I agree with Reviewer 1 that the region of study is not “the Arctic”, although it is certainly en-route to the Arctic and will influence the Arctic. Unlike reviewer 1 I do not believe that this alone is enough to warrant rejection, but it does mean that the introduction and parts of the discussion would need to be re-written. This is not an Arctic ecosystem, it is the North Atlantic.
I found it strange to pool phyto- and zooplankton communities into a single community analysis since they are operating on different size, spatial and temporal scales and clearly have different factors driving them. Also one may influence the other (in both directions, as you rightly mention top-down control).
After throughly reading the paper several times I am still not exactly sure what the main finding is here. That plankton are inter-annually variable? That plankton communities are influenced by water masses? Both of those statements are well established facts that do not require proof. To be interesting and scientifically valuable you need to show is (a) the extent of this variability (and how it compares - in absolute numbers - not arbitrary placements along ordination axes - with for example seasonal or spatial variability, and also with other similar studies, (b) exactly which water masses/properties influence the communities and in what way.
The presentation of the results is messy and confusing, and I believe that the statistical methods chosen in the paper are not appropriately applied or interpreted. Moreover, the way most of the model results are presented make them to be an “result in themselves”, whereas ordination models are merely a mostly visual tool to aid scientific interpretation of complex data. Most of the text in the result section, Figures 3-4,7 and especially Tables 1-6 - correlations of species to axes - carry no scientific value on their own (they can be in the supplementary material for transparency, of course), but all of this information should already be visible on the ordination plots (which are, incidentally, not even all shown). An in-depth discussion of the results is missing, the existing discussion is scattered and very superficial.
Some more specific comments on the stats are provided below, but I am certain a statistician would have more to say. I highly suggest to the editor that the authors consult with one prior to re-submitting the paper.
The main (and really only) tool the author apply is a pCCA - a partial canonical correspondence analysis, but to me it is not clear that the authors fully understand what this method is. Line 145: “In brief, pCCA is a cluster analysis that describes variability in the plankton assemblage by producing an artificial ‘axis’ that represents a certain plankton community.” CCA is not a cluster analysis, it is an ordination method! It does not produce artificial axes (pl.!) that represent communities. Ordination methods take multidimensional data and try to reduce the number of dimensions, ideally to a 2- or 3- dimensional space. Then we can look at where the data points are relative to each other on this reduced space, and which original variables influenced their placement to infer “communities”. A CCA compared to other ordination methods additionally places these data points to maximise correlation to a second matrix of variables (environmental drivers), so we can also see which variables are most correlated to those communities. A partial CCA is applied when we have a set of covariates we are not interested in. Here the authors want to look at spatial variability without year, or interannual variability without space - so that part is OK. But still they do not seem to grasp that CCA is primarily a *visual* method, a way to visualise complex data in reduced space - hence the 6 tables, and many pages of text that describe what should already be visible on the ordination diagrams. They also do not even present the diagrams until figure 6, for the “biplots" - which are already part of the CCA, not a separate analysis. The ordination diagram for the spatial data is not presented at all.

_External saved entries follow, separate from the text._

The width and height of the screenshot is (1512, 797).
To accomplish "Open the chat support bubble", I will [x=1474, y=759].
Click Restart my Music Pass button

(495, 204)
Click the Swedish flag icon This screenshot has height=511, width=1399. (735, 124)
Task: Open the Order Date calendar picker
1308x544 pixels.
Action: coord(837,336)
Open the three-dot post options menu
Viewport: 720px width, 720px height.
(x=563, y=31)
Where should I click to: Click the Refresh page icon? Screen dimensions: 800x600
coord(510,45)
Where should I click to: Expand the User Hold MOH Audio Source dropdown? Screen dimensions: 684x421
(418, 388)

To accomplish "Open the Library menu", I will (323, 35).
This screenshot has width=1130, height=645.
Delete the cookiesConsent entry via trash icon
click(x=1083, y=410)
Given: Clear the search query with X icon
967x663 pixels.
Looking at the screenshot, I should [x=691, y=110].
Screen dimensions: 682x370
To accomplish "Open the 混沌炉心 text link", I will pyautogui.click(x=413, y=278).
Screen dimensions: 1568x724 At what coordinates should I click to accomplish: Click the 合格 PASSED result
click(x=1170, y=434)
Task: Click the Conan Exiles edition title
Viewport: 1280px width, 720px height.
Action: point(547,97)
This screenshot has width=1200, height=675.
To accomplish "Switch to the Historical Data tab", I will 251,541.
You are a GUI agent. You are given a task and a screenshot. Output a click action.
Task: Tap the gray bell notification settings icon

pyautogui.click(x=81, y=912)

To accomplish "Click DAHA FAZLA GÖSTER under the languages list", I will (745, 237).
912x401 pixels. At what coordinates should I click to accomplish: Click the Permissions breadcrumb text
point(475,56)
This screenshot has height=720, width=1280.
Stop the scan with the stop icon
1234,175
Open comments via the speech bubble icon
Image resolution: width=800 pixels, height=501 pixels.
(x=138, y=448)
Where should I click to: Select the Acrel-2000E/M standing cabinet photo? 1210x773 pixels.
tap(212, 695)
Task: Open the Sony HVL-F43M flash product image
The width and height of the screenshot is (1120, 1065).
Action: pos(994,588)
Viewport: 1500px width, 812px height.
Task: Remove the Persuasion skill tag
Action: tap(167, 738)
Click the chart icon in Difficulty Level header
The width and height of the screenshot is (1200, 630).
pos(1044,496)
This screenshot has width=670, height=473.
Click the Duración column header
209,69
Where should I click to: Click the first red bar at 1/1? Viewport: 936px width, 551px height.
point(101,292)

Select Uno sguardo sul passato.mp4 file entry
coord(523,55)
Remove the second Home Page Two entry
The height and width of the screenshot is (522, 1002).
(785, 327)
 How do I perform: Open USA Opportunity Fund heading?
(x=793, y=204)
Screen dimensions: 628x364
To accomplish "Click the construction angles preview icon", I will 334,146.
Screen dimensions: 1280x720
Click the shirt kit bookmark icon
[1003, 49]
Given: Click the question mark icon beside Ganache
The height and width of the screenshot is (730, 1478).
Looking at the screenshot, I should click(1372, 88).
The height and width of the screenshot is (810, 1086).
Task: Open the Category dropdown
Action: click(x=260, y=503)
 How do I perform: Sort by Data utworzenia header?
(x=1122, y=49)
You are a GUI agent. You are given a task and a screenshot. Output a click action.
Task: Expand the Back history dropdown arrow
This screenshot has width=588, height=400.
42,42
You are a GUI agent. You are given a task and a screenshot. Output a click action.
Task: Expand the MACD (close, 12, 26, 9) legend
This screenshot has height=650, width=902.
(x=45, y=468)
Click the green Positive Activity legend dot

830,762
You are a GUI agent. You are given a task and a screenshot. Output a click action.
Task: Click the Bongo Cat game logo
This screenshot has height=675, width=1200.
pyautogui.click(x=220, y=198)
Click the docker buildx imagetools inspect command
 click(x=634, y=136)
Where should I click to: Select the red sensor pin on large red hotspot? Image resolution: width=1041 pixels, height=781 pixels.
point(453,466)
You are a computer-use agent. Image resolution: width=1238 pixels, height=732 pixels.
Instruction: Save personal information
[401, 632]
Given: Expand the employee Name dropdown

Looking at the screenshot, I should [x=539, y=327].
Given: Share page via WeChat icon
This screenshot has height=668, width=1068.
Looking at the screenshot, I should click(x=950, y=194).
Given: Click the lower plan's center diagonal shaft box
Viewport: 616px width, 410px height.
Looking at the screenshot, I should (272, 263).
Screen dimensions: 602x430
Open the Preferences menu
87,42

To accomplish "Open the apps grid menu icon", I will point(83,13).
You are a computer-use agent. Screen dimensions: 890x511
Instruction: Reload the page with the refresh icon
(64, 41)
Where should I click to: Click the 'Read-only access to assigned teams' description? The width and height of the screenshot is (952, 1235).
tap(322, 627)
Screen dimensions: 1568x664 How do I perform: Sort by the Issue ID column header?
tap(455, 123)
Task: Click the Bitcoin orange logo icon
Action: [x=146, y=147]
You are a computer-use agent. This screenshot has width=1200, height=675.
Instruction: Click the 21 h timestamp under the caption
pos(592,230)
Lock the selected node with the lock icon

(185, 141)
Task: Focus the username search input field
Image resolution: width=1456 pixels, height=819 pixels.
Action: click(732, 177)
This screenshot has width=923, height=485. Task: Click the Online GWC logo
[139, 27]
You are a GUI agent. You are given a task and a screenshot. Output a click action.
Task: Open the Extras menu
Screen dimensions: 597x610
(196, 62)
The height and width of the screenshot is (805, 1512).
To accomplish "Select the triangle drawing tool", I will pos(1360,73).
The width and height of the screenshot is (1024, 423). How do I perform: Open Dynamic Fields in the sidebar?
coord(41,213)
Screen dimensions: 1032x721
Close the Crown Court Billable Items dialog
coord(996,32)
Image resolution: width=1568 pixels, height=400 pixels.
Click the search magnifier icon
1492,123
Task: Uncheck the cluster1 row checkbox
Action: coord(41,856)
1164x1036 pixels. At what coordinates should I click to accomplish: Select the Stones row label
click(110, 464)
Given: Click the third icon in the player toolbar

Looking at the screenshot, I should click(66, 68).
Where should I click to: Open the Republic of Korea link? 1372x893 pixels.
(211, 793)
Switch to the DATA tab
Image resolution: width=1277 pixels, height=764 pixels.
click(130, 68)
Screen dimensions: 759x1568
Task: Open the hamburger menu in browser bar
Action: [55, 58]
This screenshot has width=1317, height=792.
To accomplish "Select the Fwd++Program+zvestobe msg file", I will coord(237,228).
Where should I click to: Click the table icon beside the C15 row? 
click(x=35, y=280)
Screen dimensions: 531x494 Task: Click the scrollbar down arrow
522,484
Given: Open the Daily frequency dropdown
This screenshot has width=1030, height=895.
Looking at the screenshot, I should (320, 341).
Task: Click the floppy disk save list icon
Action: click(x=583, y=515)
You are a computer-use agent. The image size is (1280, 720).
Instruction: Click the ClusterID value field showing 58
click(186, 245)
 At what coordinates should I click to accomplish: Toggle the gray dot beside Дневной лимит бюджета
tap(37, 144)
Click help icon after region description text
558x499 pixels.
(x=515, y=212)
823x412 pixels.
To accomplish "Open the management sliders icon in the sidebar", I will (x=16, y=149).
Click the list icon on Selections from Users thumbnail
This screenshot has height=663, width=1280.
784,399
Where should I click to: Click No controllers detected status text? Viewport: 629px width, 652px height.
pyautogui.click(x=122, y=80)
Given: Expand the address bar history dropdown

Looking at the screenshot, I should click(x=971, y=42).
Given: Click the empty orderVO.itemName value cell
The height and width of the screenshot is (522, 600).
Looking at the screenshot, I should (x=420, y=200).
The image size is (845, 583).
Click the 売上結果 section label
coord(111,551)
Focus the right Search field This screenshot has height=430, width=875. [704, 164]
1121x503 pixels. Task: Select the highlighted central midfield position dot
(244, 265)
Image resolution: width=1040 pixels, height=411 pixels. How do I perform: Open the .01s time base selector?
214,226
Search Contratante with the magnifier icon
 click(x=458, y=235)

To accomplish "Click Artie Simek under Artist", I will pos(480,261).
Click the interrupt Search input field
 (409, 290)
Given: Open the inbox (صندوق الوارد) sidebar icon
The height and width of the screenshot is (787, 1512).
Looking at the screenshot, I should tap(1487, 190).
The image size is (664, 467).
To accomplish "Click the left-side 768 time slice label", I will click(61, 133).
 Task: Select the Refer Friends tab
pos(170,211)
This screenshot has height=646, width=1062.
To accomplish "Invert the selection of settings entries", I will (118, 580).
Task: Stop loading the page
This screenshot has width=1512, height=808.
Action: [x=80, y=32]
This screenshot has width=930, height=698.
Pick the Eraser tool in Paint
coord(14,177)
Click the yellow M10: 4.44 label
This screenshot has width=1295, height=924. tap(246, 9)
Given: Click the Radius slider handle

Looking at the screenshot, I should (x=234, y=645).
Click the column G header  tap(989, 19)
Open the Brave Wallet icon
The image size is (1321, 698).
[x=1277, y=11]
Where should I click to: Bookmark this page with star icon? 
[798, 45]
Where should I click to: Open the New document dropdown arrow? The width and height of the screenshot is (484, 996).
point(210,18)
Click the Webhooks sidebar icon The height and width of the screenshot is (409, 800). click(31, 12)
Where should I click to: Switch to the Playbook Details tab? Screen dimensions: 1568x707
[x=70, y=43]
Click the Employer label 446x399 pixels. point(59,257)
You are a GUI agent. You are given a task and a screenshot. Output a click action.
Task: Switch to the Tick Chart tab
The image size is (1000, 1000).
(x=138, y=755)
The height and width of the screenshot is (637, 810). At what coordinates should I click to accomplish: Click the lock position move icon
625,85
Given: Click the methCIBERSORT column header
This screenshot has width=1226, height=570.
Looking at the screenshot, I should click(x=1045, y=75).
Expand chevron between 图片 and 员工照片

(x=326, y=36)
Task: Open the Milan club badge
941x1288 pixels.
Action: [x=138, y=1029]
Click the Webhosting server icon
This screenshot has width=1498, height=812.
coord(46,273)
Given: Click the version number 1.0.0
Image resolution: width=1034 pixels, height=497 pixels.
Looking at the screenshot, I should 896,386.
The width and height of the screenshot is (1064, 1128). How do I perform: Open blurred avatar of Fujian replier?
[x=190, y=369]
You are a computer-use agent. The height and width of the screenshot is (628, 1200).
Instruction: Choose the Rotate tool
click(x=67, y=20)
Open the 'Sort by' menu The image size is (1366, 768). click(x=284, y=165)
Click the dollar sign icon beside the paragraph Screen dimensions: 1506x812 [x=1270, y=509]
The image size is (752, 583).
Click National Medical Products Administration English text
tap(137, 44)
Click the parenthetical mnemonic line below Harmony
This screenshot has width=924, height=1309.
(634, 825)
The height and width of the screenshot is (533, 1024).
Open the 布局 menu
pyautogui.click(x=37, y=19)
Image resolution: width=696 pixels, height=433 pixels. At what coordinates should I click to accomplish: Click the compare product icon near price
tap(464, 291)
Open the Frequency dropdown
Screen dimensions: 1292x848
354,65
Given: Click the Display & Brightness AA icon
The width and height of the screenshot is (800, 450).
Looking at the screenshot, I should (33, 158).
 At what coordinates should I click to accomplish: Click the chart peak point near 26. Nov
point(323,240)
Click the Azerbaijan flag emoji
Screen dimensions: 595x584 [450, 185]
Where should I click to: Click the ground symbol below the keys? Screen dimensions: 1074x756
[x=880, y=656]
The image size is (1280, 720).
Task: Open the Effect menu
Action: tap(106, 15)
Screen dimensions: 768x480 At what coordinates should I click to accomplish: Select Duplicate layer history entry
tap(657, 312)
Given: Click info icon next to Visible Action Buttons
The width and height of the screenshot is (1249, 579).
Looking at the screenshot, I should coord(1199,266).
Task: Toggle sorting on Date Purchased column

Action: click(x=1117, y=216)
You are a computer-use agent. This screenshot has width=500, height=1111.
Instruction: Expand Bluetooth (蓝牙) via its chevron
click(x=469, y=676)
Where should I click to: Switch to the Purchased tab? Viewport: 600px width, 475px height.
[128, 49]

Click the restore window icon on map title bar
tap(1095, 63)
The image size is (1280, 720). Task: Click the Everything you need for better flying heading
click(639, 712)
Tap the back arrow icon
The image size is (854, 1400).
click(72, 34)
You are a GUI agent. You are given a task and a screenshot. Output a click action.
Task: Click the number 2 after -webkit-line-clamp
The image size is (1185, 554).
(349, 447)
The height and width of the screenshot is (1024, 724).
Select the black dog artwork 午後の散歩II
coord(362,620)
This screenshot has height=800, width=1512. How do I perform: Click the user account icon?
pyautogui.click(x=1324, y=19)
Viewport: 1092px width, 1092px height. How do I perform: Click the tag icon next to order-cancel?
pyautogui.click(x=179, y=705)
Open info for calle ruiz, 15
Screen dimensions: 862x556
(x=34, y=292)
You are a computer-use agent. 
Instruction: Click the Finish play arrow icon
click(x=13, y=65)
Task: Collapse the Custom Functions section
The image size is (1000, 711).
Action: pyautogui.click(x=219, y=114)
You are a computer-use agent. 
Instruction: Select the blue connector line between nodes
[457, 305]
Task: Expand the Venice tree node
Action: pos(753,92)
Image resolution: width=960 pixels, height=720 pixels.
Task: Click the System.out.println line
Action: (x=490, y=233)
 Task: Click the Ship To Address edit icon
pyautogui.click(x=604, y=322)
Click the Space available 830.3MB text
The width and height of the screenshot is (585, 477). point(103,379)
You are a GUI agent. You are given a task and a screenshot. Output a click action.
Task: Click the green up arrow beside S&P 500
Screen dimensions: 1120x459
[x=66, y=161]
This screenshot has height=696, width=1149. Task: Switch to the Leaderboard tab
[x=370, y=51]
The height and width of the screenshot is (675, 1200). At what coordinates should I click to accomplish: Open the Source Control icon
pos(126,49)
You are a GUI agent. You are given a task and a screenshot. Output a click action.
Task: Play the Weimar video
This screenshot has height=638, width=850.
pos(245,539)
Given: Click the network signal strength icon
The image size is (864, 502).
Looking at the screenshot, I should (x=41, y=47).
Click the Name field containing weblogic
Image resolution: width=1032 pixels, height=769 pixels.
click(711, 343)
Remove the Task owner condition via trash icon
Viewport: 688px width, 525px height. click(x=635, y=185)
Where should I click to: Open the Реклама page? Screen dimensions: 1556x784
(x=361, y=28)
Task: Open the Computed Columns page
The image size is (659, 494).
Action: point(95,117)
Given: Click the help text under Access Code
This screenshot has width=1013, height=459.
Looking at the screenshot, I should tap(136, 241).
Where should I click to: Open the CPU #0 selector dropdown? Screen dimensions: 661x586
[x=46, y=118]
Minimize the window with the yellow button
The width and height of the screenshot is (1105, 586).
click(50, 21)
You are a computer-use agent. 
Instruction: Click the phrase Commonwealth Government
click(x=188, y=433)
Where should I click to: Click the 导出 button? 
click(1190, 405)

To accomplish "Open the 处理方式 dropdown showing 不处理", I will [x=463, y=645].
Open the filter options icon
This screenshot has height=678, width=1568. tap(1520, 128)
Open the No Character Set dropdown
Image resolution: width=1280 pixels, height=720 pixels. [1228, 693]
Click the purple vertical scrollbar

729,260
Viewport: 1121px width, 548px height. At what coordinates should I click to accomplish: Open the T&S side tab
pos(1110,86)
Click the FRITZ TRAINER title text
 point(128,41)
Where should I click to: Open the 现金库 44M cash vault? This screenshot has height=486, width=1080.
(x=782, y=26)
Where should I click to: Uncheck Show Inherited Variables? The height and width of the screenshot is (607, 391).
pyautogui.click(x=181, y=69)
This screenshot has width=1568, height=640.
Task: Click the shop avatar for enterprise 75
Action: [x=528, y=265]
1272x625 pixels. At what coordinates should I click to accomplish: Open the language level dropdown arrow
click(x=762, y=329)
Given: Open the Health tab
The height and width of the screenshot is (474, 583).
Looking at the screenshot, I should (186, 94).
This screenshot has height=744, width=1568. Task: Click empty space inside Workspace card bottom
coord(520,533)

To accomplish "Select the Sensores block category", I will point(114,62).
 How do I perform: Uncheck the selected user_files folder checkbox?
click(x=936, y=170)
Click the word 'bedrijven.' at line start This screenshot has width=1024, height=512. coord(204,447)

Moreover, the way the data was treated is not clear. Line 155: Any taxa that contributed less than 5 % of the total count zooplankton and phytoplankton counts were removed prior to the pCCA analysis. 5% in any one sample or all samples pooled? If the latter, that seems unnecessarily conservative and would result in the removal of a lot of species that could be very important, just in a smaller number of samples. I wonder how many total species were left in the dataset? I would remove singletons, but the rarer species (especially larger ones that are just unlikely to be caught in large numbers) can also be important indicators of communities!
Line 156. “Species counts in both phytoplankton and zooplankton datasets differed by several orders of magnitude and tended towards zero inflation. To mitigate against these effects, species counts were standardized from 0 and 1.” First of all, zero inflation does not necessarily equal “a high percentage of zeros”, we will come back to that later. Species counts were standardised from 0 to 1, what does that mean? That you took the ratio of each species in each sample? Or you took the highest abundance and set it to 1 and adjusted the rest accordingly as a fraction of 1? But how does that mitigate the order of magnitude problem? If you have 10,000 Oithona and 1 Calanus in your sample, then you will have 0.9999 and 0.0001 (or 1 and 0.0001), still same order of magnitude difference. I think what you might mean here is that you were interested in the *relative composition* of the communities, not total species abundances? In this case you should of course use ratios, not absolute abundances. To address the order of magnitude problem I would also do a log- or square/fourth root transformation to de-emphasise the most dominant species and bring up the importance of the rarer ones, but consult with a statistician whether that is appropriate in your case.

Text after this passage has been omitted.